*** Block opens ***

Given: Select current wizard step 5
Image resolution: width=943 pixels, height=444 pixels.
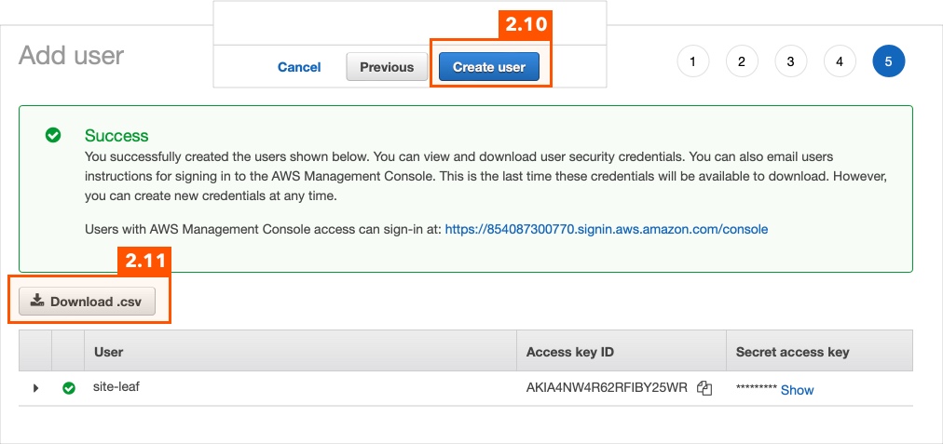Looking at the screenshot, I should point(888,61).
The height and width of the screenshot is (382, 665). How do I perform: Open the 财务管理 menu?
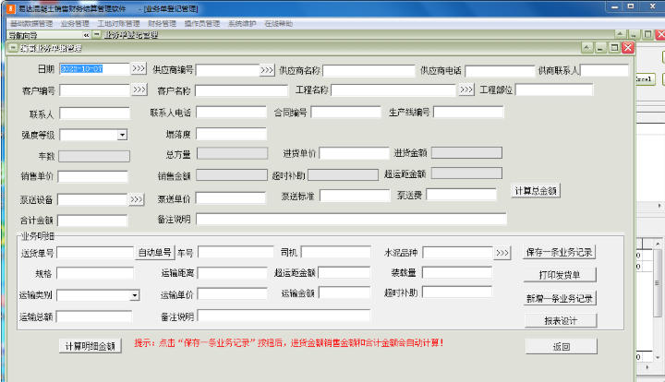(x=162, y=24)
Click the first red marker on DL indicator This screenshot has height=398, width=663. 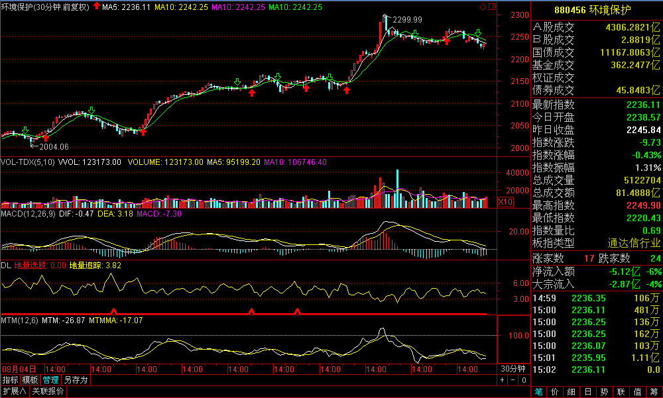pos(113,310)
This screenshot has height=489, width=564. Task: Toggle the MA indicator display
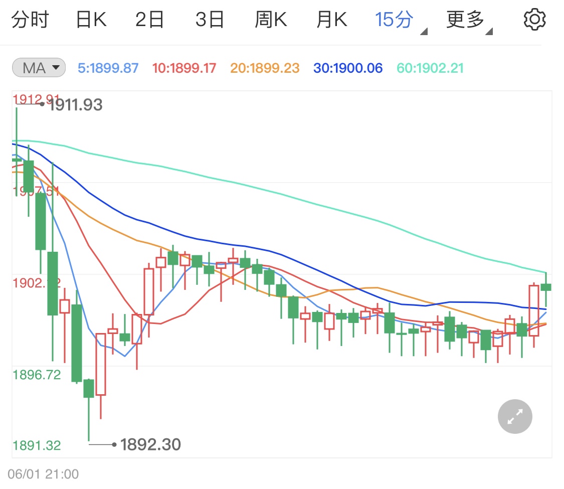(39, 68)
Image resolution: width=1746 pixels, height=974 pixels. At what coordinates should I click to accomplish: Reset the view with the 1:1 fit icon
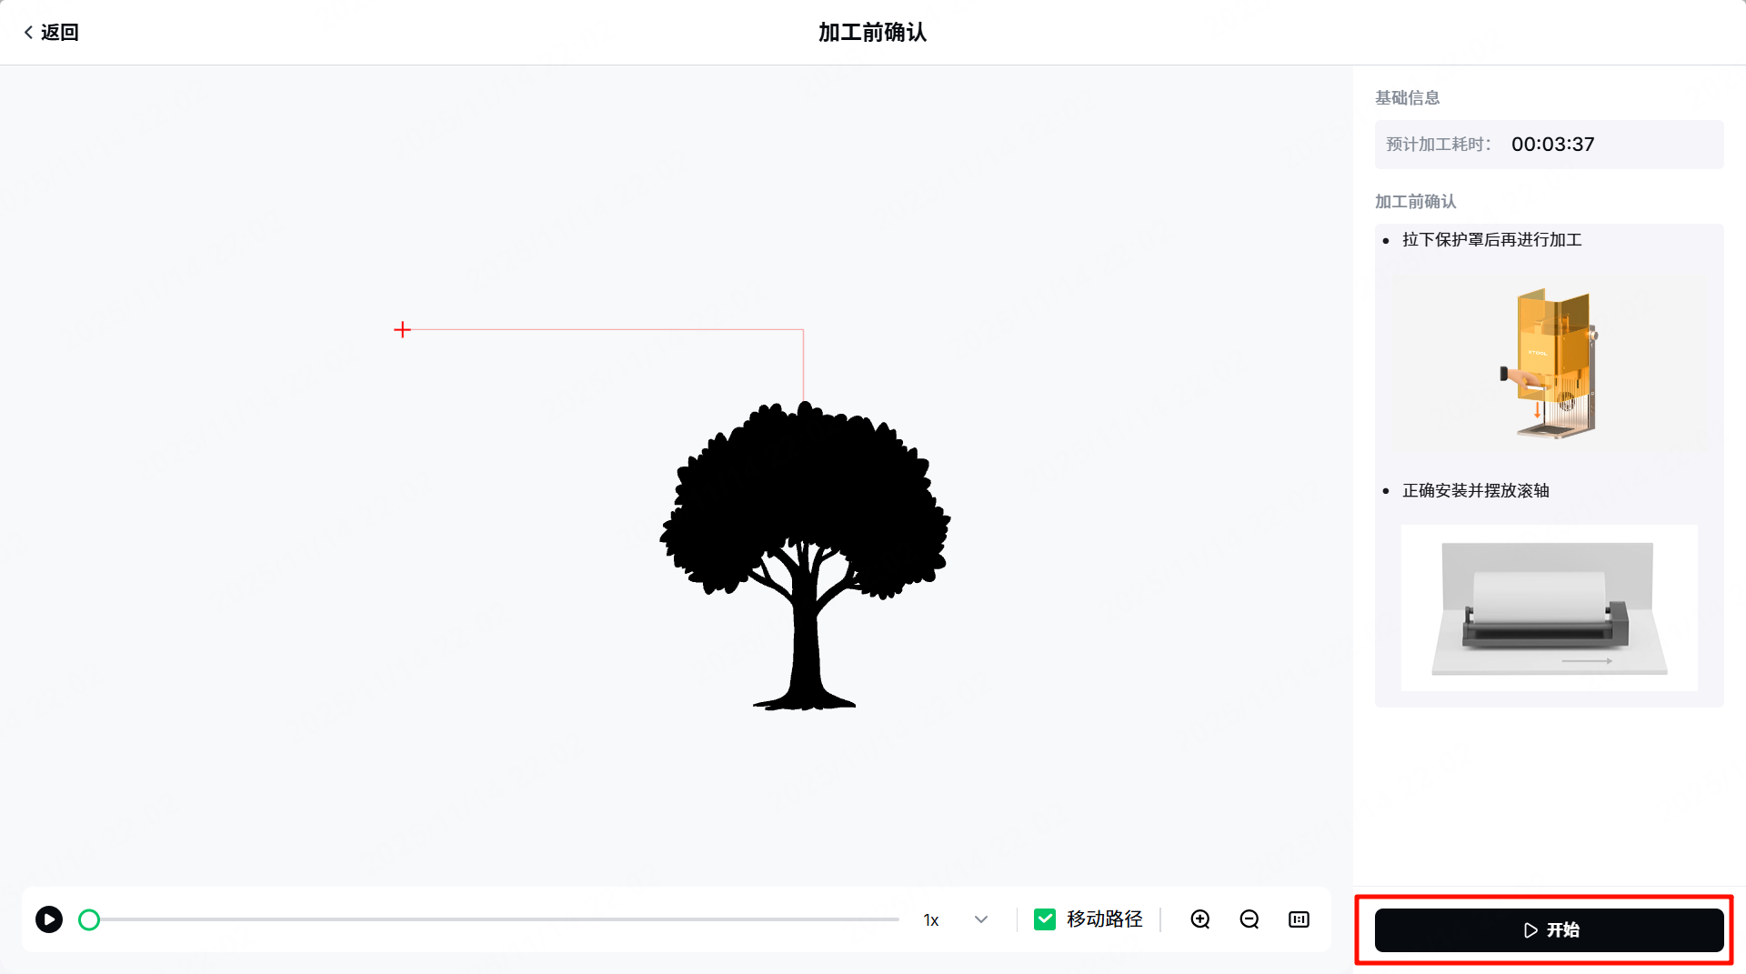pyautogui.click(x=1299, y=919)
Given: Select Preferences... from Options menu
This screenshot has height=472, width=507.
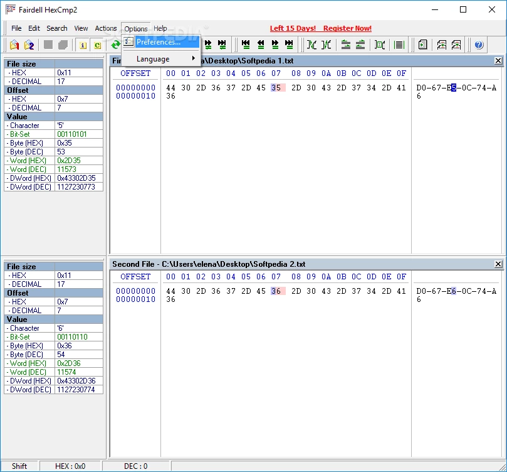Looking at the screenshot, I should tap(159, 43).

*** Block closes ***

▶ [Brief]: How many lines of these records include the word "Select"? Only the number should be written.

▶ [Task solution]: 2